Results: We found that the chemotherapy non-responsive group exhibited significantly elevated expression of myofibroblastic CAF characteristic genes and extracellular matrix-related genes. Immunohistochemistry and Masson’s trichrome staining confirmed higher levels of CAF activation and increased collagen deposition in the tumor stromal in the non-responsive group. Transcriptomic analysis of PDX tumor tissues revealed a significant positive correlation between the expression levels of the S100A8 gene in tumor cells and the levels of CAF activation and chemoresistance. S100A8 is a member of the alarmin family. After secreted into the extracellular, S100A8 binds to the CD147 receptor of fibroblasts, activating the intracellular RhoA-ROCK-MLC2 signaling pathway, inducing nuclear translocation of the transcription factor MRTF-A, thereby upregulating the expression of extracellular matrix-related genes. Activated CAF stimulate the FAK-SRC and ERK pathways in tumor cells, promoting tumor cells survival after chemotherapy. Inhibiting S100A8 expression in tumor cells or blocking the S100A8-CD147 pathway significantly enhances chemosensitivity in xenograft tumors. ELISA analysis revealed higher levels of S100A8 in peripheral blood of ESCC patients resistant to chemotherapy. Multivariable logistic regression analysis revealed that the levels of S100A8 in peripheral blood is an independent risk factor for assessing chemotherapy responsiveness. Multivariable Cox regression analysis revealed that the levels of S100A8 were associated with worse overall survival (OS) time of ESCC and other cancer patients recieving chemotherapy.
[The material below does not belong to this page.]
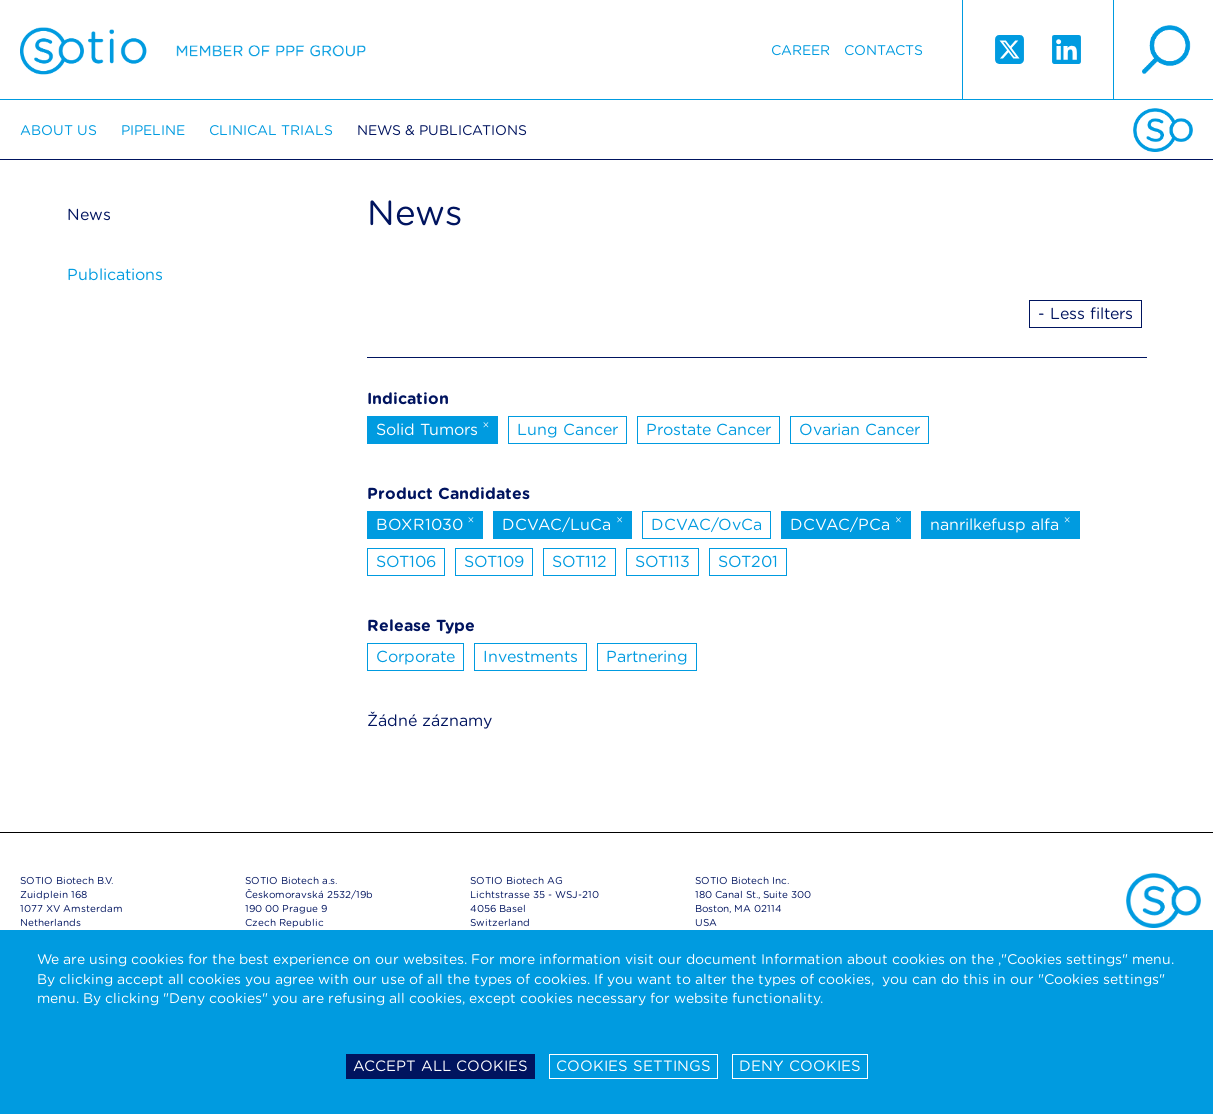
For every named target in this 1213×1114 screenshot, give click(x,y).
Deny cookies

Conclusion: This study identified the tumor cells-derived S100A8 as one of the critical factors determining the sensitivity of ESCC to chemotherapy. Mechanistically, we discovered a novel function of S100A8 whereby it can activate fibroblasts through the CD147-RhoA-ROCK-MLC2 signaling pathway, inducing extracellular matrix remodeling and consequently leading to chemoresistance, revealing the significant role of S100A8 in regulating the tumor stromal microenvironment. Therapeutically, we demonstrated that blocking the S100A8-CD147 pathway can suppress CAF activation, reduce collagen deposition in the tumor microenvironment, thereby enhancing chemosensitivity in ESCC. Prognostically, we found the S100A8 levels in peripheral blood can serve as an indicator of chemotherapy responsiveness. In conclusion, our research systematically elucidated the molecular mechanisms of S100A8-mediated chemoresistance in ESCC and underscored the potential value of alarmin S100A8 in the clinical management of these patients.